Some cited the hazards of increased traffic on Airport Road and the Diagonal Highway, nearby schools already at capacity and the potential threat to other open-space around the county if the easement were vacated.
“You pay a lot of money to back up onto open space,” said homeowner Gary Hodges. “To have that yanked out from you is disconcerting.”
But Annmarie Jensen supported the developer’s plan. “Denser is a good thing” because it “uses less land to provide housing and emits fewer greenhouse gases because “more housing means less driving.”
Marcia Martin, a member of the Longmont City Council for five years and who would represent the Somerset Village development if it were annexed, hailed Bestall because “he has always been very much tuned in to the evolving process and needs in Longmont.” And Eric Wallace, one of the founders of Prosper Longmont, cited the need for affordable housing and asked, “If not here, where, and if not now, when?”
“It’s not about whether we are going to have more concrete and more traffic,” said mortgage loan officer Laura Zavala. “We already have that. We need to provide more housing for the people who are working and serving in our community.”

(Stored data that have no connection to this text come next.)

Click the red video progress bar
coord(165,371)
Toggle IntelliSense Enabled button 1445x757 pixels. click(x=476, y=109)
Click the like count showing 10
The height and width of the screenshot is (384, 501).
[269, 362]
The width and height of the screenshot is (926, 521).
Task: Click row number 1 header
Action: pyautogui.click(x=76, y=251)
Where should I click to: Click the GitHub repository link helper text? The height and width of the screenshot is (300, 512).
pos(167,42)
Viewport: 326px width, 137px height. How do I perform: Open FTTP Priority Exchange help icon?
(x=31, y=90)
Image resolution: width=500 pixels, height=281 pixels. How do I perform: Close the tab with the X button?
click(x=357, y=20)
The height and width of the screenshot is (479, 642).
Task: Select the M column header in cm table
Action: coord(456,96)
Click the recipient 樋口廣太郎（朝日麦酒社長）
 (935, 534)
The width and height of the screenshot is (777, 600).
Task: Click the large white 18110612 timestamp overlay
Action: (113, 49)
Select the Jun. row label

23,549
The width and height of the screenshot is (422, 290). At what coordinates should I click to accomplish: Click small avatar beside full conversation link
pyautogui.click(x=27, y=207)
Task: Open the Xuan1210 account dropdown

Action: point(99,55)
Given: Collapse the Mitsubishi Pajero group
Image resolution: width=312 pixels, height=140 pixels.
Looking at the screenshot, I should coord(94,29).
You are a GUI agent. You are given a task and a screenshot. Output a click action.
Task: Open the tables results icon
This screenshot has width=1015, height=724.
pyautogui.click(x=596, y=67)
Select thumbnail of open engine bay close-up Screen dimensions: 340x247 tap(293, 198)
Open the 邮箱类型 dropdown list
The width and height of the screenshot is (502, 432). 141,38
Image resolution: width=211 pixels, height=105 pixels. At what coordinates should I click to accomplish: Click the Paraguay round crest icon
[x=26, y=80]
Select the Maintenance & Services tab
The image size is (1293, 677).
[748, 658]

Jennifer Hewett-Apperson, the city of Longmont’s principal planner, told the panel that “from the get-go, this property is on the southern end of our growth boundary. It was not planned for perpetual conservation.”
“The emotional part of this,” Stolzmann said, “is that we are pitting open space advocates against housing advocates. It’s a false choice.”
Bestall, who also serves as board secretary for the Longmont Economic Development Partnership, won approval in December for annexation of a 7.6-acre property west of Airport Road between the Diagonal and Pike Road as the site of a 22-home Westview Acres subdivision. At the time, he said he had reduced the number of units planned for Westview Acres in response to neighbors’ concerns.